La célèbre abbaye, qui fut, moins d’un siècle après, démolie jusqu’en ses fondements, bouleversée jusqu’en son cimetière par ordre souverain, était alors dans toute la gloire de sa réforme, et saint François de Sales l’appelait ses chères délices.

M. et Mme Garnier, se voyant chargés de la petite orpheline, avaient cru ne pouvoir mieux assurer son éducation qu’en la confiant aux religieuses de Port-Royal.

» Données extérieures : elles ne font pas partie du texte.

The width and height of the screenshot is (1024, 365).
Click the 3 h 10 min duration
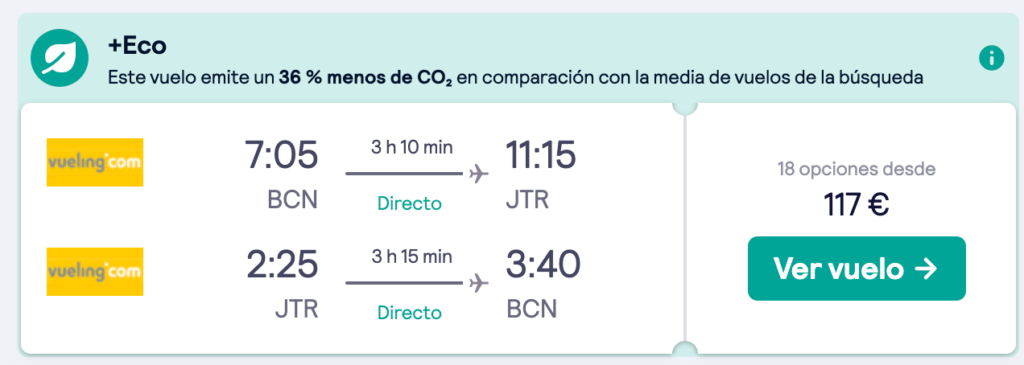click(411, 148)
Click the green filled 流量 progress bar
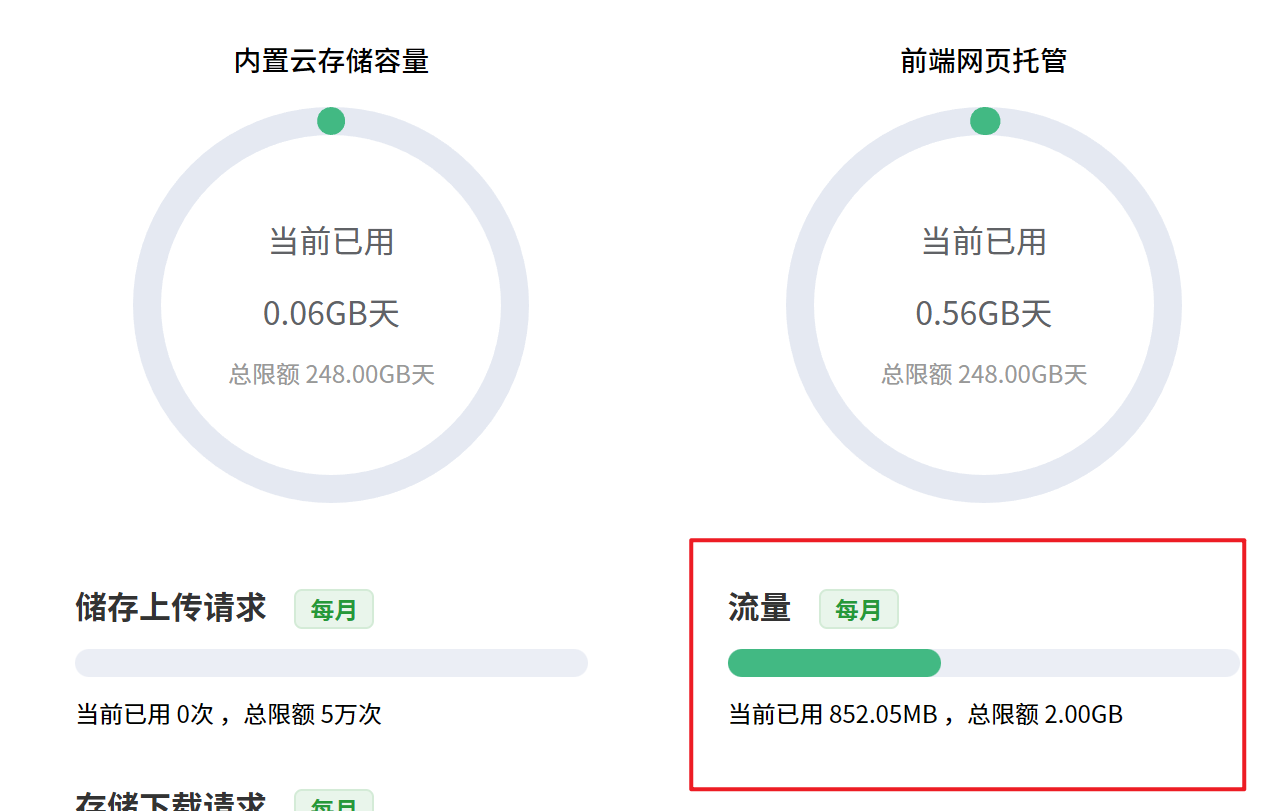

Gisèle avait donc grandi dans le trop fameux monastère auquel se rattachent de si grands noms et de si étranges souvenirs de renoncement et d’orgueil.

Bâti au plus creux d’une vallée déserte qu’entouraient et dominaient des bois sauvages, Port-Royal-des-Champs avait un caractère de singulière tristesse.

Rien n’égayait cette solitude sombre et brumeuse.

Le jardin de l’abbaye n’était qu’un potager. C’est à peine si les yeux pouvaient y rencontrer, çà et là, quelques châtaigniers de belle venue.

L’église allait s’ensevelissant par le travail du temps ; et, à cette époque, on n’y entrait plus qu’en descendant une dizaine de marches.

Cependant, est-il besoin de le rappeler : dans cette vallée étroite et fermée, la vieille abbaye exerçait une sorte de fascination sur bien des âmes.

Mme de Sévigné l’appelait une Thébaïde dans un vallon affreux. « Je vous avoue, écrivait-elle à sa fille, que je suis ravie d’avoir vu cette divine solitude dont j’avais tant ouï parler ».

Mais la tristesse n’a guère de charme pour les enfants ; et Port-Royal, si cher à Pascal et à Racine, devait leur sembler bien vieux, bien sombre, bien ennuyeux.

Faut-il ajouter que la vie y était dure, même pour les élèves ?

Mais, dans ces siècles vigoureux, personne ne songeait à s’en étonner ni à s’en inquiéter ; et les jeunes filles des plus grandes familles de France étaient élevées à Port-Royal.

Gisèle y était entrée à sept ans.

Alors, on ne connaissait pas de vacances et l’enfant avait passé neuf longues années entre les murs de la vieille abbaye : toujours debout à quatre heures, hiver comme été, et assujettie au travail du matin au soir.

Ses jours se ressemblaient comme des grains de sable. Heureusement, Gisèle possédait ce qui peut tout animer, tout adoucir, tout colorer – un grand amour. – Jetée, par la mort de ses parents, dans la famille de M. Garnier, qu’elle nommait son oncle, elle s’était prise, pour le plus jeune de ses fils, d’une affection extraordinaire.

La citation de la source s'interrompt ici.